Le maire de Shawinigan, Michel Angers.

Période de questions des assemblées publiques à Shawinigan: le maire Angers serre la vis

Shawinigan — Le maire de Shawinigan, Michel Angers, a profité de la rentrée du conseil municipal, mardi soir, pour donner un aperçu des nouvelles directives qui guideront la période de questions des assemblées publiques à compter du mois prochain. Fini les interpellations un peu brusques, le manque de respect et les interventions interminables. La Ville de Shawinigan se dotera d’un code d’éthique pour mieux encadrer cette partie de la séance.

Au fil des mois, certains sujets apportent un degré d’émotivité assez élevé dans la salle du conseil, comme celui de l’interminable chantier autour du lac à la Tortue. Des citoyens pimentent leurs interventions de commentaires parfois acerbes, voire virulents à l’endroit d’élus ou d’employés municipaux.
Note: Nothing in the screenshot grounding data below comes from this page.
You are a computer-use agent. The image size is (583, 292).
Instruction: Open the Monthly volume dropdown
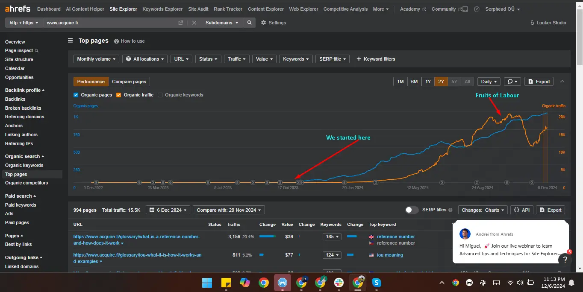[x=96, y=59]
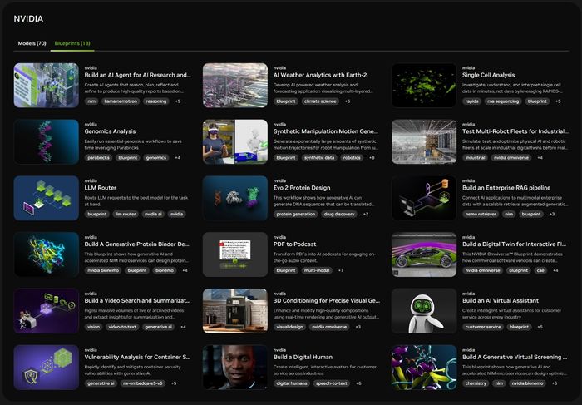Image resolution: width=582 pixels, height=405 pixels.
Task: Expand +7 more tags on PDF to Podcast
Action: point(341,270)
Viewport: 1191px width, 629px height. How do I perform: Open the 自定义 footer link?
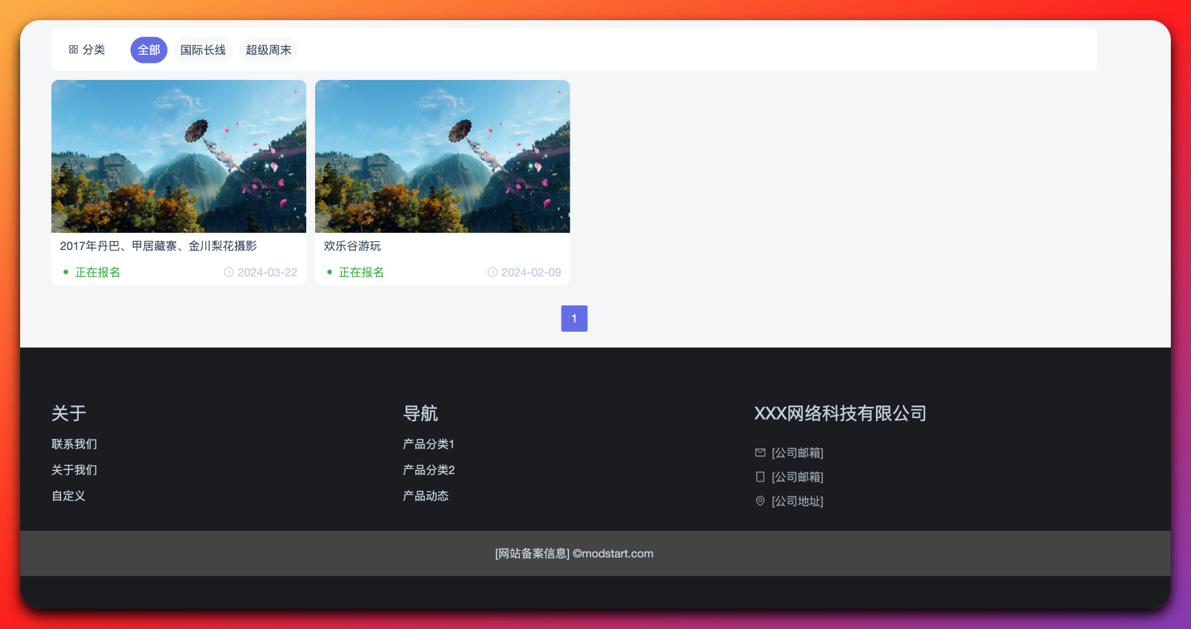(69, 496)
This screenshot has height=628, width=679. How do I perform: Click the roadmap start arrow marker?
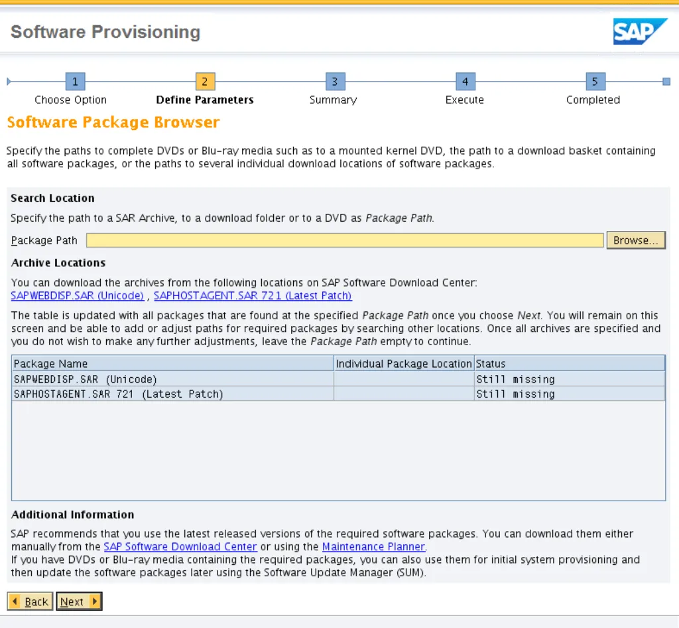pyautogui.click(x=9, y=82)
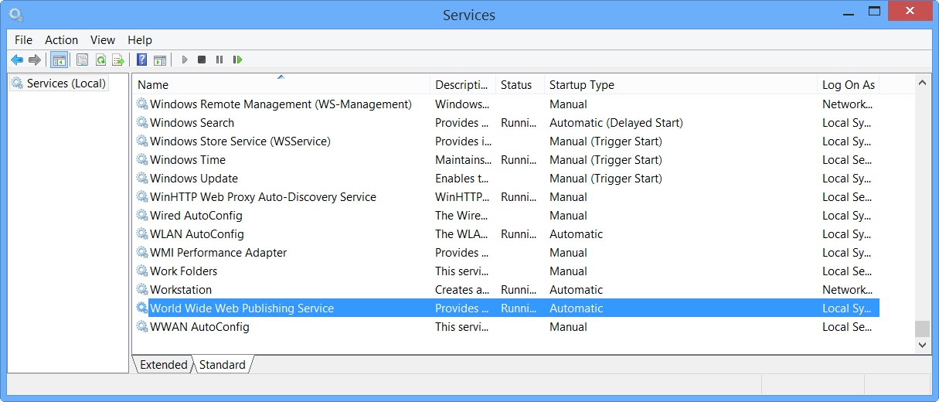This screenshot has height=402, width=939.
Task: Open the File menu
Action: tap(23, 40)
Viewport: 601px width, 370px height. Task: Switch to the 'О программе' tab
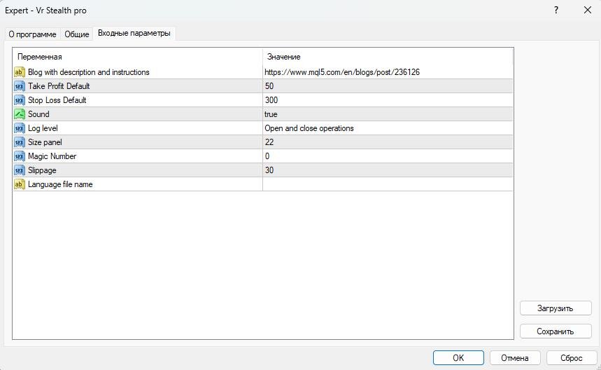33,34
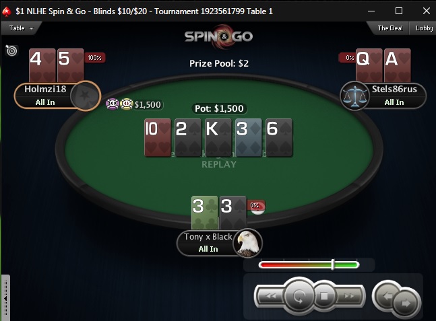
Task: Fast forward the hand replay
Action: tap(349, 296)
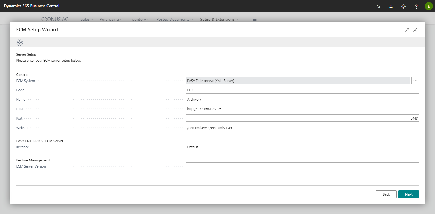Open settings gear in top bar
The image size is (435, 214).
tap(403, 6)
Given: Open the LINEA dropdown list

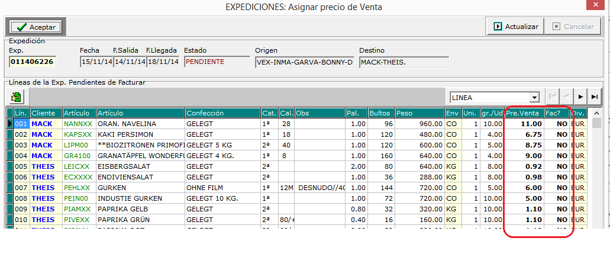Looking at the screenshot, I should pyautogui.click(x=534, y=98).
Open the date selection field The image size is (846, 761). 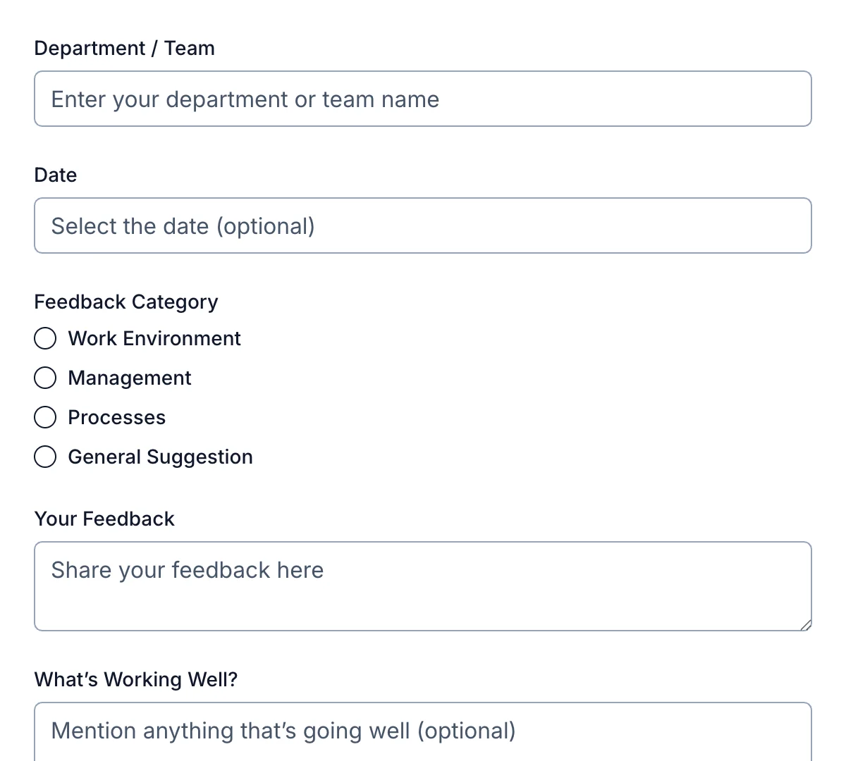point(423,225)
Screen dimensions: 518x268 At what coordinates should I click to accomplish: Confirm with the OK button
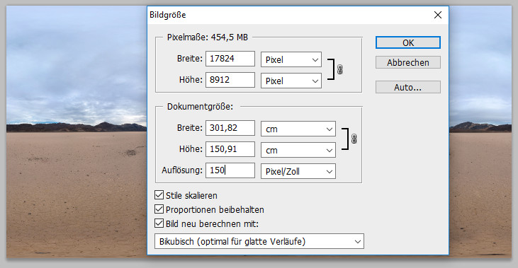(x=408, y=42)
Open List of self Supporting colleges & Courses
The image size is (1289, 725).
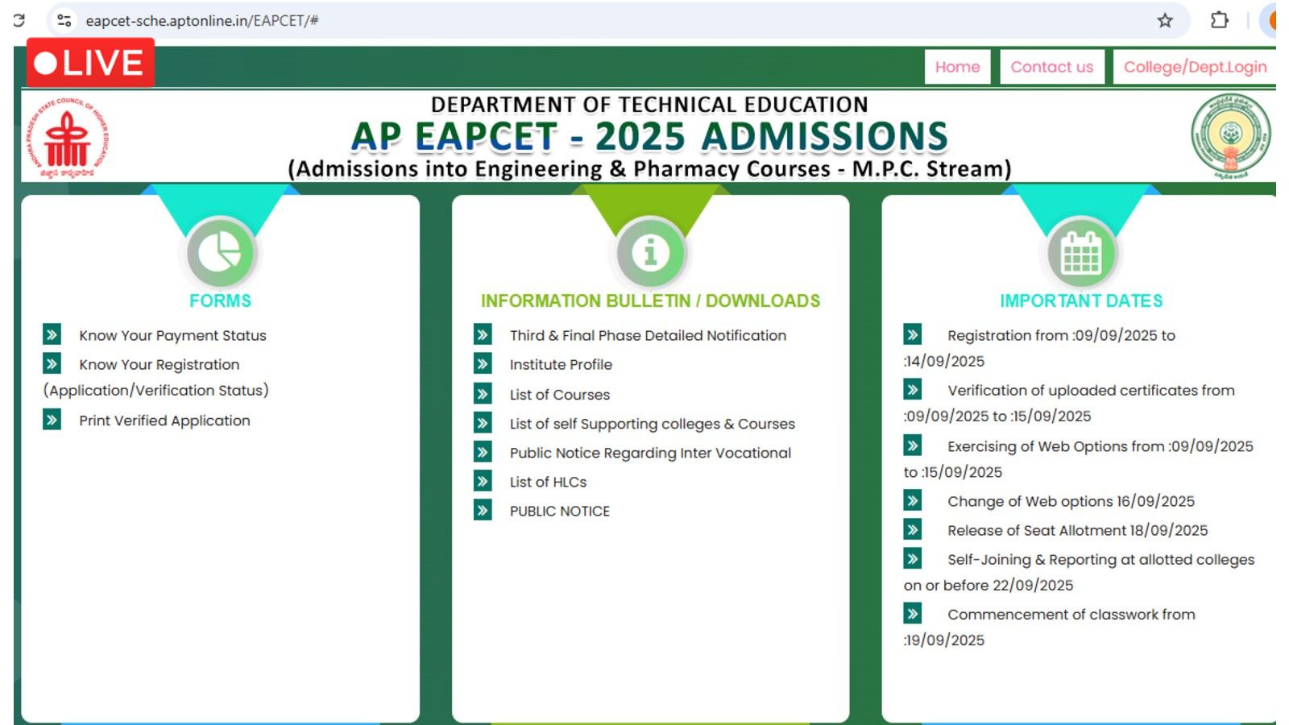click(652, 424)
En juillet, le conseiller du district des Boisés, Martin Asselin, avait été directement visé par un participant à l’assemblée publique.
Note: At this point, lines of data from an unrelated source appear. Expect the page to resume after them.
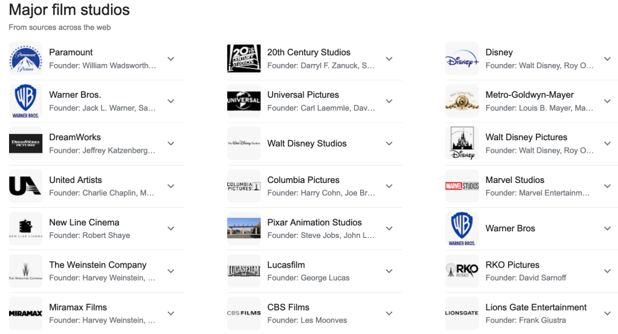The image size is (618, 334).
Task: Expand the DreamWorks entry chevron
Action: pos(171,144)
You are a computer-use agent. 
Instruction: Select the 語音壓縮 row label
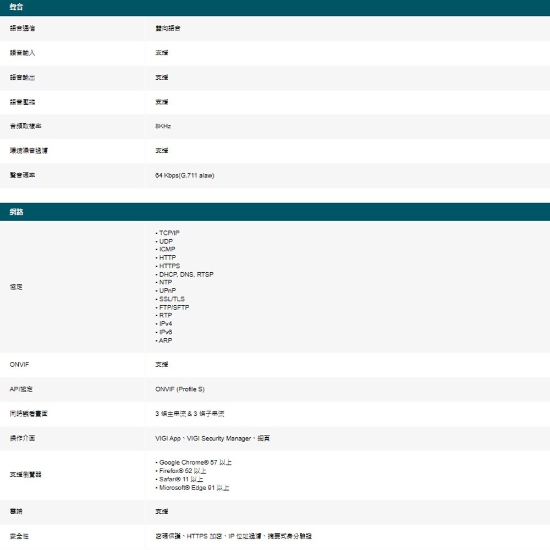coord(21,102)
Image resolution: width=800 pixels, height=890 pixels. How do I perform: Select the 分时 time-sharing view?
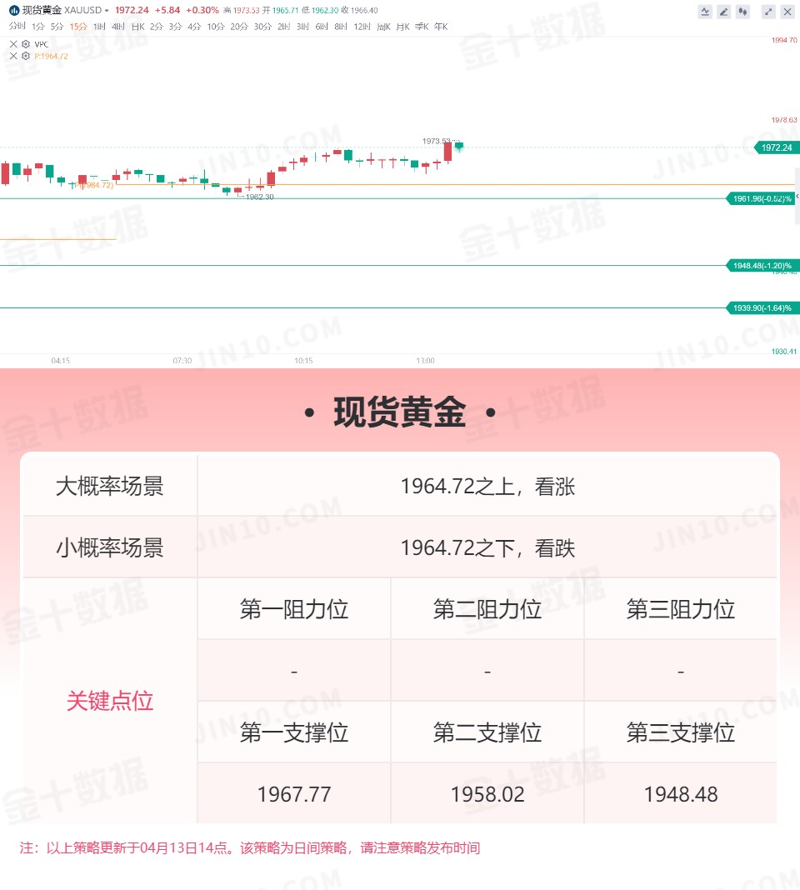(17, 27)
Selon M. Angers, plusieurs citoyens l’ont abordé ou lui ont écrit au cours des dernières semaines pour lui demander de «resserrer la période de questions». Il ne s’agit pas d’une première remarque de ce genre depuis qu’il préside le conseil municipal de Shawinigan et il reconnaît qu’il peine un peu à tracer une ligne claire.
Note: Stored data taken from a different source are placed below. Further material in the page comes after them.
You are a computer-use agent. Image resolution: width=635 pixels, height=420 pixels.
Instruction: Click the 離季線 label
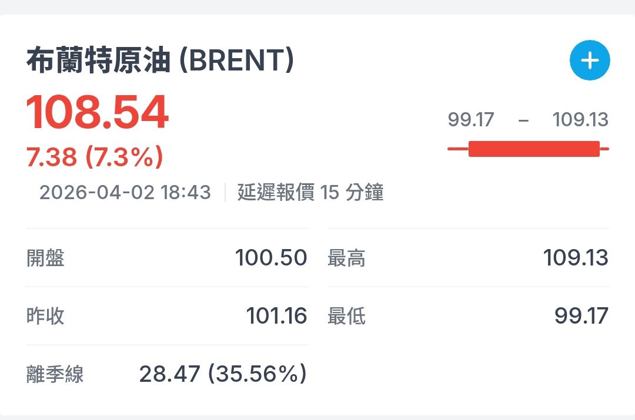[x=55, y=374]
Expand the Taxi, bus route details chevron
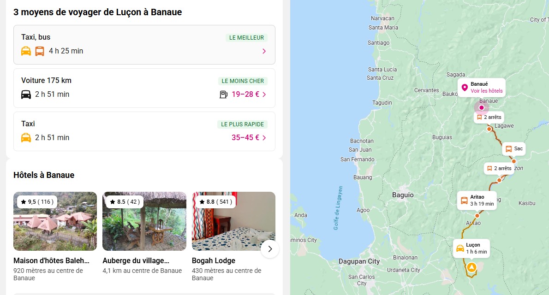Screen dimensions: 549x295 coord(264,51)
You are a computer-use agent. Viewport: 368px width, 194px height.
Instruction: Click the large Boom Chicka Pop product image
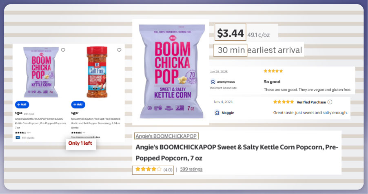(x=171, y=72)
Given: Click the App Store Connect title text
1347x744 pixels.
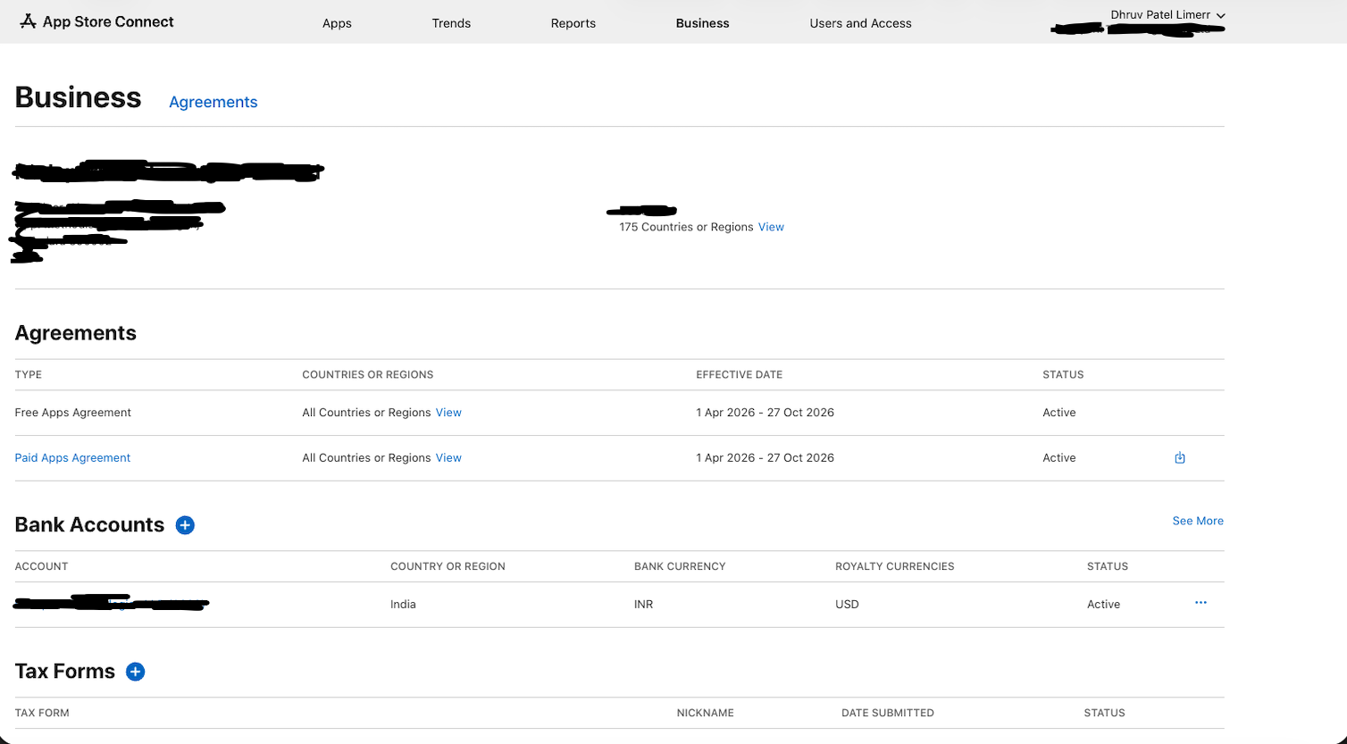Looking at the screenshot, I should (x=108, y=21).
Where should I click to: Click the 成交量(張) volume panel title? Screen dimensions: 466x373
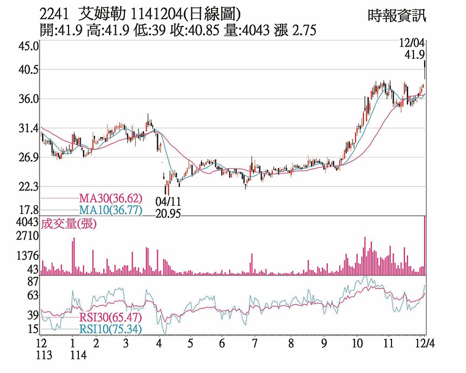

«Les gens me disent qu’ils aiment écouter la séance publique (sur les ondes de NousTV), ils aiment s’informer, mais ils trouvent que certains exagèrent», raconte-t-il. «Certains s’étirent pendant douze, quinze minutes et les gens arrêtent d’écouter. Également, les gens ne tolèrent plus le manque de respect.»

«C’est peut-être un peu de ma faute», reconnaît le maire. «Je suis assez tolérant. Mais j’ai vu des attaques contre certains conseillers, contre la direction générale, contre les employés. Le conseil a décidé que c’était terminé.»

La volonté du maire a été rapidement mise à l’épreuve mardi soir. Robert Houle, un habitué des séances publiques, a déploré que M. Angers soit «naïf» dans l’échéancier des travaux au lac à la Tortue. Le maire est intervenu immédiatement pour lui signifier que ces propos ne seront plus tolérés à l’avenir. Le citoyen sera tout simplement invité à se rasseoir.

M. Angers a pris connaissance du fonctionnement de la période de questions à Trois-Rivières, qui lui semble mieux encadrée et plus respectueuse. Au cours des prochains jours, un code d’éthique sera élaboré et il devrait être présenté à la séance publique du 10 septembre.

«Ça se dégrade», déplore M. Angers. «On n’est pas sur Facebook, ici. C’est une séance publique, des gens nous écoutent. Ils nous trouvent patients! C’est nouveau que les citoyens m’interpellent pour me dire de ne plus laisser faire ça.»

«Ce n’est pas une salle de spectacle», ajoute le maire. «Certains viennent se donner en spectacle, (vous) rapportez systématiquement (leurs propos), alors ils se sentent comme l’étoile du jour et ça les encourage à revenir le mois suivant. C’est probablement de ma faute. Je prends une partie du blâme: je laisse trop de place à l’expression, mais là, le conseil municipal commence à être tanné. On revient toujours avec les mêmes affaires, on répète et on répète. On n’est plus dans une période d’information publique, mais dans un spectacle. Probablement que leurs amis leur disent qu’ils ont été super bons... Mais nous, notre objectif est d’informer les citoyens. La période de questions fait partie de cela. Il y a des règles et nous allons les resserrer.»

Il faut donc s’attendre à ce que ce code d’éthique insiste sur le respect lors des interventions, mais la durée de ces dernières sera sans doute abordée également. Rappelons qu’en principe, le règlement général de la Ville prévoit une période de questions de 30 minutes. À chaque mois, cette durée est amplement dépassée.

«Je permets un préambule, un commentaire, mais c’est une période de questions», nuance M. Angers. «Il y a eu un laisser-aller. Quand tout se fait de la bonne façon, quand les réponses aux questions permettent d’informer les gens, mon travail est fait.»